¡Que Viva México!

Directed by Sergei Eisenstein (1931/1979) ***

Every great artist living in Soviet Russia was at odds with the fickle and oppressive Stalinist regime and Eisenstein, perhaps Russia’s greatest film director, teacher and theorist, was no exception. It’s surprising, then, that Stalin allowed the director free reign to travel the world and even odder that Eisenstein, while on this leash, attempted to make films for Paramount in Hollywood. The USA moguls were ultimately chilly to Eisenstein’s film proposals (including a treatment for Dreiser’s An American Tragedy — Eisenstein admired the novel and had met Dreiser in Russia). So, instead, using money provided by novelist Upton Sinclair and his wife, occultist Mary Craig Sinclair, the director traveled to Mexico with comrades Grigori Aleksandrov, as co-director and Eduard Tisse, cinematographer.

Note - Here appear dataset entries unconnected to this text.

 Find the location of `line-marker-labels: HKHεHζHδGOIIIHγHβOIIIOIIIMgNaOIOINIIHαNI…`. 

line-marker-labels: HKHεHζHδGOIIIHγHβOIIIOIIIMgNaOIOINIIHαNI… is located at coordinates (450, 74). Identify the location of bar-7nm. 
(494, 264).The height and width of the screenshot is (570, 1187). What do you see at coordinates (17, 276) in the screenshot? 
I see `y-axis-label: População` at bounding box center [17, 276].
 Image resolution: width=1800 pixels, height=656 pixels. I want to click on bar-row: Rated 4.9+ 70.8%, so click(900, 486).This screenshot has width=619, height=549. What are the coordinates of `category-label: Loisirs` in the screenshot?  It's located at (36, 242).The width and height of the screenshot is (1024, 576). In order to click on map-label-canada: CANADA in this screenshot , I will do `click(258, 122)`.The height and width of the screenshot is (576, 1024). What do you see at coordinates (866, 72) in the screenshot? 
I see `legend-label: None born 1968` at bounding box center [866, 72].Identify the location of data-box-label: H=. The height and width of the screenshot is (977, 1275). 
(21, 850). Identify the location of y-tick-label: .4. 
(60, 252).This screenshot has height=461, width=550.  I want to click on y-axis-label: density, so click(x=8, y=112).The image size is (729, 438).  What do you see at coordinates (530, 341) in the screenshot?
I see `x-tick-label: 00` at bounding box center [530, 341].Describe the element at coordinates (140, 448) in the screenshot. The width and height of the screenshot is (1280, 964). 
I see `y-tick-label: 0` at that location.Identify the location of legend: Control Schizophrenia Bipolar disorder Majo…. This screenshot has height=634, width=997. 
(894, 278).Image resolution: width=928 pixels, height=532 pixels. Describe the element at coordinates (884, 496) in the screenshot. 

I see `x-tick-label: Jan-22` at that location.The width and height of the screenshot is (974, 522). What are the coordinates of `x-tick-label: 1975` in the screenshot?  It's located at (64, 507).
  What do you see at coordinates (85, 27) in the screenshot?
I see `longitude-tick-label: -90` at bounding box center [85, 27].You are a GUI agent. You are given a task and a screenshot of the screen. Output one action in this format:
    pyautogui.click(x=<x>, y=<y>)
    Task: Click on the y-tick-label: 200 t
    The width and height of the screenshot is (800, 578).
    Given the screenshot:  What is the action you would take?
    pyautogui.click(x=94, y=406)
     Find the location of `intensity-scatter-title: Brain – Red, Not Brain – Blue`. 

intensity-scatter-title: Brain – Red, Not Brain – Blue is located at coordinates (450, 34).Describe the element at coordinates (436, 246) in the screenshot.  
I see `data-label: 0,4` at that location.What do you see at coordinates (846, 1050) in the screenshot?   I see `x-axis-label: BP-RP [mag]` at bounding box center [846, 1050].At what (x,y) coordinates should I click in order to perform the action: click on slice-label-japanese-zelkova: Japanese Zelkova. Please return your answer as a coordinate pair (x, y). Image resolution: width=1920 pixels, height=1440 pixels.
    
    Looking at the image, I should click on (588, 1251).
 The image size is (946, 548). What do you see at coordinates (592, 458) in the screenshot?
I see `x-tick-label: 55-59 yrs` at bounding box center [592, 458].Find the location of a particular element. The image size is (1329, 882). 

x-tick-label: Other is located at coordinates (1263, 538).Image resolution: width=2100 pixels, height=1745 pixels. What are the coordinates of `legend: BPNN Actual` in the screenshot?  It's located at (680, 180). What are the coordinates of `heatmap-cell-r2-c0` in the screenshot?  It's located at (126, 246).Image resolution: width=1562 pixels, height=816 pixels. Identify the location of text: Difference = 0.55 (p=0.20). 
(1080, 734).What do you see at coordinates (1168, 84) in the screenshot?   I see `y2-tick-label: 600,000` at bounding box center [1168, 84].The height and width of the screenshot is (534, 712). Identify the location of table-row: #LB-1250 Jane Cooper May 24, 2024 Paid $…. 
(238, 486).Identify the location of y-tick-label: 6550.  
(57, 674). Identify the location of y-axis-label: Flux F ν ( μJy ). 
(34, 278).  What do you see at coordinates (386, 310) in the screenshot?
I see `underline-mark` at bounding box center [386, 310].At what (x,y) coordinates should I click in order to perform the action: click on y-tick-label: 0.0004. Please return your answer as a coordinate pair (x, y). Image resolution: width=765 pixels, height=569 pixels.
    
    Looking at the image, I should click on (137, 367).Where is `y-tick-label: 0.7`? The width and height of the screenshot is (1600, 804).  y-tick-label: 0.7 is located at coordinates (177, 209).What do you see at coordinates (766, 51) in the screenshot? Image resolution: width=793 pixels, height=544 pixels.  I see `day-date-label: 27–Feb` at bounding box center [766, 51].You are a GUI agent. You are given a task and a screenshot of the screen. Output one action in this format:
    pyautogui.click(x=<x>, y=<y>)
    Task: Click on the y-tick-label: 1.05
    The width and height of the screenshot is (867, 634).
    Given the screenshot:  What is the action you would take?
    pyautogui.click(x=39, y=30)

The goal was to film a quasi-documentary encapsulating the history of Mexico from the Pre-Columbian era to post-Revolution. The film was never completed. Kino video has released on DVD a 1979 reconstruction by Aleksandrov, based on Eisenstein’s notes and drawings (a meeting with Walt Disney in Hollywood had reignited Eisenstein’s interest in drawing and cartooning). Although accompanied by a dated music soundtrack that’s in some places makeshift and in others electronic and completely inappropriate, Eisenstein’s eccentric and powerful imagery shines through.

¡Que Viva México! investigates ancient ruins, courtship rituals, a Day of the Dead celebration, a staged drama of peasants vs. exploitative landlords and a rousing bullfight. It’s strange to see the same kind of camera angles and staging we associate with Russian revolutionary propaganda used instead to explore a land so different in temperament, but Eisenstein’s eye for telling details and evocative editing makes the travelogue compelling viewing. Some of the compositions are so stark and morbid, they seem to look back to Carl Theodor Dreyer’s The Passion of Joan of Arc (1928) and almost certainly influenced the look of Sergio Leone’s spaghetti westerns and quite probably Alejandro Jodorowsky’s El Topo (1970) and Santa Sangre (1989).

Kino’s DVD also contains two Eisenstein shorts: a bizarre fantasia, Romance Sentimentale and a Swiss instructional film, Misery and Fortune of Women. Misery is an incomplete propaganda film advocating for state-run instead of “back door” abortion clinics. Romance seems to be sourced from a darkened, flickering 16mm print and is nearly unwatchable in places. It employs, though, editing and sound experiments so radical, one is tempted to list Eisenstein with the great surrealist directors Luis Bunuel and David Lynch. Eisenstein’s artistic inclinations were so far adrift from the Socialist Realism Stalin was demanding, he might have been sent out into the world so that Stalin wouldn’t have to kill him!